Mississippi reported no major destructions or casualties, but the storm caused a tree limb to fall on a mobile home in Pensacola, Florida, killing a 2-year-old child.

 

“Hearing (that) a baby’s life (was) taken due to extreme weather is always saddening,” Naoime Young, an Ocean Springs native, said. “Whether it is thousands (of lives) or one life taken — no matter what, it is a detrimental impact and (is) sad information for all coastal residents.”

 

Young, a junior integrated marketing communications major, asked her family if they had been affected at all, to which they responded, “No, not one hair.”

 

However, she wasn’t afraid for her family. They lived on the coast when Hurricane Katrina hit in 2005; they evacuated for it and all tropical storms or hurricanes after that.
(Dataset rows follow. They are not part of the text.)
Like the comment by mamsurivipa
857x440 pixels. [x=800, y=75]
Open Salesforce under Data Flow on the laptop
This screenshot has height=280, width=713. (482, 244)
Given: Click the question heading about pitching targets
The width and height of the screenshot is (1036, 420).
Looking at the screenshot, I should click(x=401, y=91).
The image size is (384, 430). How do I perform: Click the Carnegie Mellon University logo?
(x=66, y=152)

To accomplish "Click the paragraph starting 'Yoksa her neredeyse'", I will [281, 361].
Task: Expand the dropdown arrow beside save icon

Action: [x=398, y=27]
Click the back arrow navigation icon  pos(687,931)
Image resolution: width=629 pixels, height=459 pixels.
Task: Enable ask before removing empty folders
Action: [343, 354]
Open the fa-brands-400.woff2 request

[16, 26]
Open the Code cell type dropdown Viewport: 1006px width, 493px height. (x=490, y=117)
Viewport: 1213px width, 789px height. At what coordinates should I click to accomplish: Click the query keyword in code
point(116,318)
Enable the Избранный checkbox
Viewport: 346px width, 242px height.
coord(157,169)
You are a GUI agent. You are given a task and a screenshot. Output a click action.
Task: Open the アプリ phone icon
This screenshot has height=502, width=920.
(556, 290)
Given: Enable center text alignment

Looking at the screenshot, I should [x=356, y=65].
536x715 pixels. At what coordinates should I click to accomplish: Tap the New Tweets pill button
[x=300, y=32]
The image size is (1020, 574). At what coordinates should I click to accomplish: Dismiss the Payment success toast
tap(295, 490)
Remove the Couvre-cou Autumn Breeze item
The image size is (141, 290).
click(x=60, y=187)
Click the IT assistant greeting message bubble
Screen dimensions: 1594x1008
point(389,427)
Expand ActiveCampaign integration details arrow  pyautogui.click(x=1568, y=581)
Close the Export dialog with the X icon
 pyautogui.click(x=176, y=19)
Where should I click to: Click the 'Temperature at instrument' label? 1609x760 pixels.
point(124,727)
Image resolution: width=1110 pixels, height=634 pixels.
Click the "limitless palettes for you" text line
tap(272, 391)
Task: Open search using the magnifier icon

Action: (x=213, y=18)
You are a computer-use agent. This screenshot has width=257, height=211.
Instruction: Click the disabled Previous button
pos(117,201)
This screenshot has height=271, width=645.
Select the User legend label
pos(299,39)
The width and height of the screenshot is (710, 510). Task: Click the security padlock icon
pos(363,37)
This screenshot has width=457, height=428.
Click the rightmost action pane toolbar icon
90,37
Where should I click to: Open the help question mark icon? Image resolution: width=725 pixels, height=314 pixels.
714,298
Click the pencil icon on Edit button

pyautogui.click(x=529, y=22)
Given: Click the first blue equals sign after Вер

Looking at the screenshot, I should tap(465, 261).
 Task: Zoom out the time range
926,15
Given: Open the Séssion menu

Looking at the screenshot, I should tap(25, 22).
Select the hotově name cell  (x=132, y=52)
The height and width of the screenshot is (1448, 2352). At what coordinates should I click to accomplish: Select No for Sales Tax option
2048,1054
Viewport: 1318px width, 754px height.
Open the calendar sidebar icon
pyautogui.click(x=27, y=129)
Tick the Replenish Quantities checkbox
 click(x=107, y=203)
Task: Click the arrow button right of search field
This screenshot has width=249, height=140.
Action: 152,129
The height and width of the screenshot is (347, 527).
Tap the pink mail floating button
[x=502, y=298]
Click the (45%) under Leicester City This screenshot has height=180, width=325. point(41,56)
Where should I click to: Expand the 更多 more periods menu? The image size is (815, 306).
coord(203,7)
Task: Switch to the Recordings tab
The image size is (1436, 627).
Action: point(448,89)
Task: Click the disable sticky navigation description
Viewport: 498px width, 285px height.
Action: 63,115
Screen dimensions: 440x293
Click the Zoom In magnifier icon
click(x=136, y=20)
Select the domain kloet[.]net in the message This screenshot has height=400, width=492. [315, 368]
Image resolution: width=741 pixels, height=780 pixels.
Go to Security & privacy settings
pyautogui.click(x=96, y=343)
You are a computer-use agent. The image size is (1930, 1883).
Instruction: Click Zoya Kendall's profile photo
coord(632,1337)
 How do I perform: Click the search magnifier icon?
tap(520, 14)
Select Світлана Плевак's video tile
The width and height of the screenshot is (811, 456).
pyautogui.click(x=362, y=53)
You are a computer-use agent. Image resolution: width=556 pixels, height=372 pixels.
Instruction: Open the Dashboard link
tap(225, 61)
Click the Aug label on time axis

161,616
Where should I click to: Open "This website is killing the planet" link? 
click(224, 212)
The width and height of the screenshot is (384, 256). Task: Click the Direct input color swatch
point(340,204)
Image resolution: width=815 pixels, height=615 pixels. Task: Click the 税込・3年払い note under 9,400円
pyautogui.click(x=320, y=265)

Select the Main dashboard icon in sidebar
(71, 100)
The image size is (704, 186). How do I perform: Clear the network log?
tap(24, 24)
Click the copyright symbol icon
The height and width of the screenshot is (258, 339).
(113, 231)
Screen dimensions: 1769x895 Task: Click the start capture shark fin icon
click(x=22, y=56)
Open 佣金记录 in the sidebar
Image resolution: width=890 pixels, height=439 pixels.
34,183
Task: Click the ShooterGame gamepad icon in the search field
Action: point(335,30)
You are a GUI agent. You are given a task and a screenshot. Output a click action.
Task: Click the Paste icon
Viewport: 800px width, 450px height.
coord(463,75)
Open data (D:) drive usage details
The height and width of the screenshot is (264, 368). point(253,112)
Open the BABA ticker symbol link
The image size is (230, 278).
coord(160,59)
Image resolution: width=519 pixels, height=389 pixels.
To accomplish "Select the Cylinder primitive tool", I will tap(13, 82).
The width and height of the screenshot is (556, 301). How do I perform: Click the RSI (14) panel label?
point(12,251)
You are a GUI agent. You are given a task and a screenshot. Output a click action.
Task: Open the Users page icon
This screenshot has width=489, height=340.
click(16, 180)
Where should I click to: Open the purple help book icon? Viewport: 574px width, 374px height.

Now they’re used to it, she said.

 

“During this time of the year, the television in the living room is solely on our local news channel, WLOX, and we keep a close eye on updates in case of a possible unfortunate turn of events,” Young said.

 

Flash flood warnings were issued from the Florida panhandle up through parts of Mississippi, Alabama, Arkansas, Oklahoma, Kansas, Iowa and Illinois.

 

Young’s mom stocked her car with supplies and filled it with gas in case water got into gas lines, advising Young to do the same even though she’s in Oxford.

 

Taylor Creel, a junior marketing major from Biloxi, said his parents told him the only effect back home from Gordon was rain.

 

Hurricanes are a constant threat from June to October, and Creel described hurricane season as always being scary when it comes around.

He said his family often puts up window shutters, fills the bathtub with water in case pipes burst and buys plenty of food and water.

 

Even though Creel’s family wasn’t affected this week, Gordon caused him to think back to Hurricane Katrina.

 

When Creel was seven years old, he and his parents experienced Katrina, a category 3 hurricane — that is, one with 100-140 mph sustained winds — when it made landfall on Mississippi’s coast, with winds stretching across 400 miles.

 

“We lost everything,” Creel said.

 

While his mom, a nurse, stayed to work in the hospital, he evacuated to Jacksonville, Florida, with his aunt. “Only to come back to an empty lot where our house used to be,” Creel said.

 

With more than 200 Katrina deaths lingering on Gulf Coast residents’ minds just as they do on Creel’s, residents now prepare more, just as they did for Tropical Storm Gordon.